Since the platform is Kubernetes-native, it is an ideal fit for AI-first organizations that prefer to manage their own ML platform layer and need a compute-heavy environment that can scale rapidly without the overhead of 200+ unrelated services.
Both platforms come with their own sets of hurdles.
With AWS, you are navigating over 200 services, which adds a lot of configuration work, and getting your hands on GPUs can be hit or miss depending on the day.
CoreWeave’s Kubernetes-only approach means you are essentially building your own machine learning platform from scratch.
Plus, both can get expensive quickly, and neither really addresses the data sovereignty needs of teams operating outside the US or Europe.
Average GPU utilization across cloud platforms sits between 20-40%. Teams pay for 100% of provisioned GPU time but use a fraction of it. The gap between “having GPU access” and “running a productive training job” remains wider than it should be on both platforms.
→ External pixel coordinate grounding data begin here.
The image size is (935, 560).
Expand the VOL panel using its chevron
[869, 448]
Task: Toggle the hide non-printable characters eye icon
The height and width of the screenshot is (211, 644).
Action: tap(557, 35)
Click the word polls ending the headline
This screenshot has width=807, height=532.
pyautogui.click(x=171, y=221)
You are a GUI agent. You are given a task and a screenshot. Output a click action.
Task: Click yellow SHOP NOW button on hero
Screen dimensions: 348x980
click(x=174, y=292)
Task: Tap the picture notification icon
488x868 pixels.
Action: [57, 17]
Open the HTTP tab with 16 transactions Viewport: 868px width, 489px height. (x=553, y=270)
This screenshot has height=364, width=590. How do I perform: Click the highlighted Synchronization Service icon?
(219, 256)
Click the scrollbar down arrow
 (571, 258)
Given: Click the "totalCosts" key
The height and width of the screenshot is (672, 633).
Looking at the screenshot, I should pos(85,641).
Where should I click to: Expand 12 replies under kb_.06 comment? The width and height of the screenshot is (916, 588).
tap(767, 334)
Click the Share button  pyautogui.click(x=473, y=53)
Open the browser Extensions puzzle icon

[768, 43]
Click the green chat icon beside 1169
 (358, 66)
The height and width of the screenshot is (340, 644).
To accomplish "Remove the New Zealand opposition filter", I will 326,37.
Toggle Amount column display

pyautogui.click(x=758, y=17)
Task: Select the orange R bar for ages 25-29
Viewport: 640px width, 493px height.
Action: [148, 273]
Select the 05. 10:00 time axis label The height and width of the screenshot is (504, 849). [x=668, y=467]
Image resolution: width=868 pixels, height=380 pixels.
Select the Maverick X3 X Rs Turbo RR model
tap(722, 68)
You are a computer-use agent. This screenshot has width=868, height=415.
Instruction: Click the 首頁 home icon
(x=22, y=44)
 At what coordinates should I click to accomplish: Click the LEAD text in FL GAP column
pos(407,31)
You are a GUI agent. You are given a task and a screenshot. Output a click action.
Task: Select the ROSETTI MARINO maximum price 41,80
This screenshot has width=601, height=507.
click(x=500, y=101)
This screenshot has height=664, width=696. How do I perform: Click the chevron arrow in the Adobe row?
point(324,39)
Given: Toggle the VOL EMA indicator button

A growing number of ML teams want the managed experience of a full-stack platform, the cost efficiency of specialized infrastructure, and data sovereignty that global hyperscalers cannot guarantee. Neither AWS nor CoreWeave delivers all three.
Neysa is an AI Neocloud based in India, backed by Blackstone with up to $1.2 billion in funding. It offers a full-stack platform combining GPU infrastructure (Velocis), AI security (Aegis), and sovereign cloud capabilities.
Training large AI models
Neysa uses a RoCE-based fabric with 1:1 bisection bandwidth, so you aren’t hitting the usual networking bottlenecks. What is also interesting here is the hardware flexibility. AWS is great but keeps you locked into NVIDIA or their own custom chips, and CoreWeave is strictly an NVIDIA shop. Neysa lets you mix it up by supporting everything from NVIDIA’s H100s and L40s to AMD’s MI300X, giving you the kind of silicon diversity you just can’t get on the bigger clouds right now.
Cost-efficient GPU compute
Neysa’s pricing undercuts AWS and CoreWeave:
| GPU | Neysa On-demand | Neysa Reserved (36-mo) | AWS | CoreWeave |
| H100 SXM (1 GPU) | $4.39/hr | ~$2.44/hr | $6.88/hr | $4.25-$6.16/hr |
| H200 SXM (1 GPU) | $4.73/hr | ~$2.56/hr | $7.91/hr | $6.31/hr |
| Bare metal 8xH100 | ~$2.73/GPU-hr | ~$2.13/GPU-hr | $6.88/GPU-hr | $6.16/GPU-hr |
No egress fees, and vCPU, RAM, and storage are included free.
INR billing eliminates foreign exchange exposure for Indian teams.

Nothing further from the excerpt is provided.